-- Directives --
1. Answer these questions from the JVM tuning text below.
(a) How many parts is the heap divided into?
(b) Where are most objects initially allocated?
(c) What does the permanent generation contain?
2. From the JVM tuning text below, copy the passage that opens with the words containing "Young generation memory" and closes with "will be removed.". Swap "copying collection" for "minor collection".

-- Text provided --
++++++

Sunday, April 13, 2014

HotSpot JVM GC and performance tuning


Performance tuning is a very interesting topic which offers many things to learn about the JVM and your application.
Every Java application has its own behaviour and its own requirements thus providing a great scope to learn something new while doing tuning.
Mostly developers are focused on working only on the package they are supposed to code. While coding there are lots of faux pas they commit without realizing how it could bring down the performance in the production. I would like to put some thought on how to analyse the JVM tuning and coding practices which are effective to minimize performance glitches.


Heap is divided into 2 parts:



1. Young Generation

Young generation memory consists of two parts, Eden space and 2 survivor spaces. Most objects are initially allocated in eden. One of the survivor spaces is always empty and serves as the destination of any live objects in eden and the other survivor space during the next copying collection. Objects are copied between survivor spaces in this way until they are old enough to be tenured (copied to the tenured generation). Thus Shortlived objects will be available in Eden space. Every object starts its life from Eden space. When GC happens, if an object is still alive and it will be moved to survivor space and other dereferenced objects will be removed.

2. Old Generation – Tenured and Perm Gen

Old generation memory has two parts, tenured generation and permanent generation (Perm Gen). Perm Gen is a popular term. We used to error like Perm Gen space not sufficient.

GC moves live objects from survivor space to tenured generation. The permanent generation contains meta data of the virtual machine, class and method objects.

++++++

-- Given data --
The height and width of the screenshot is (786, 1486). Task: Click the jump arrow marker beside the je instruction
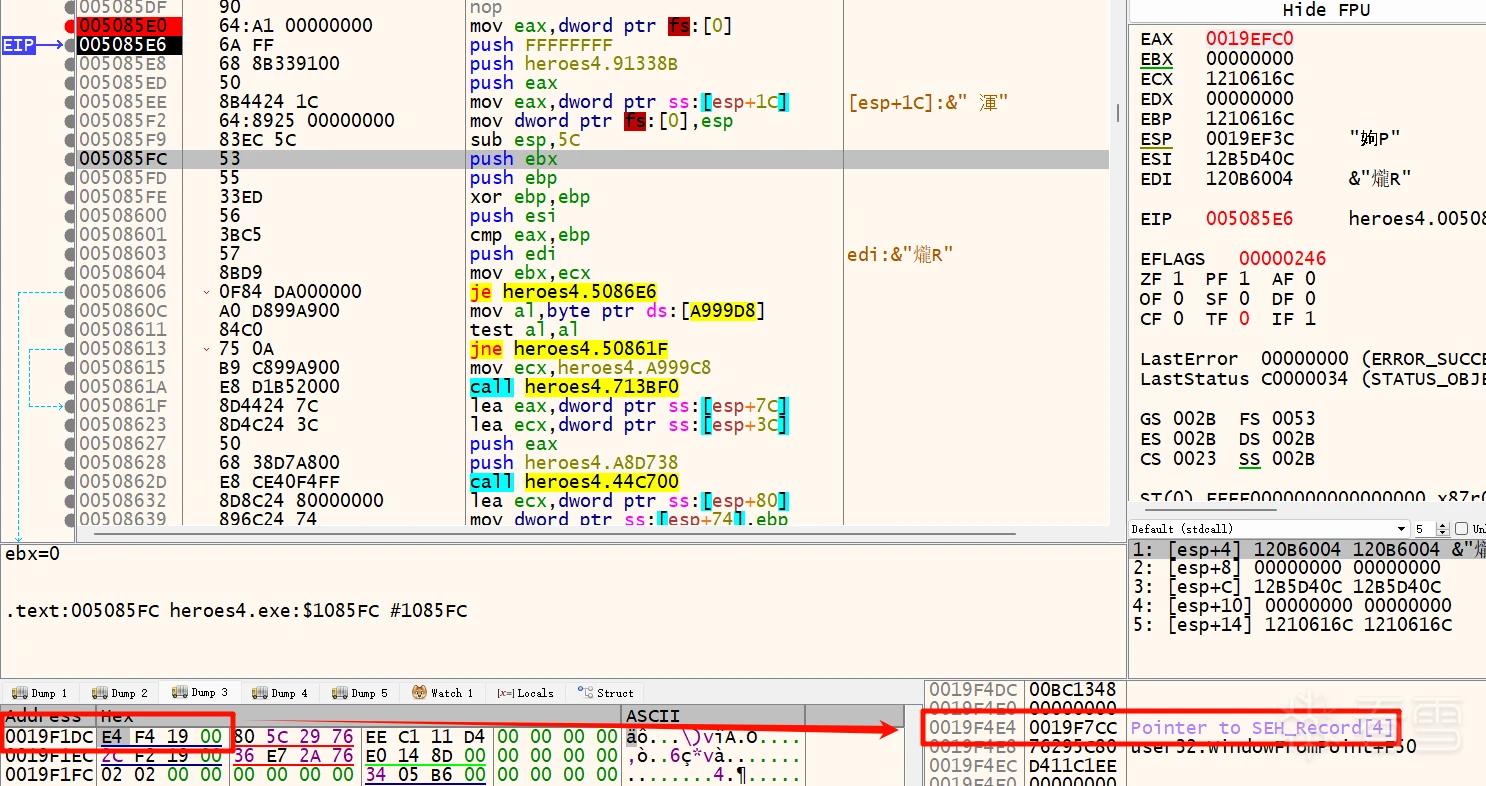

++++++

-- Results in order --
1.
(a) Two: the Young Generation and the Old Generation.
(b) In eden.
(c) Metadata of the virtual machine, plus class and method objects.

2.
Young generation memory consists of two parts, Eden space and 2 survivor spaces. Most objects are initially allocated in eden. One of the survivor spaces is always empty and serves as the destination of any live objects in eden and the other survivor space during the next minor collection. Objects are copied between survivor spaces in this way until they are old enough to be tenured (copied to the tenured generation). Thus Shortlived objects will be available in Eden space. Every object starts its life from Eden space. When GC happens, if an object is still alive and it will be moved to survivor space and other dereferenced objects will be removed.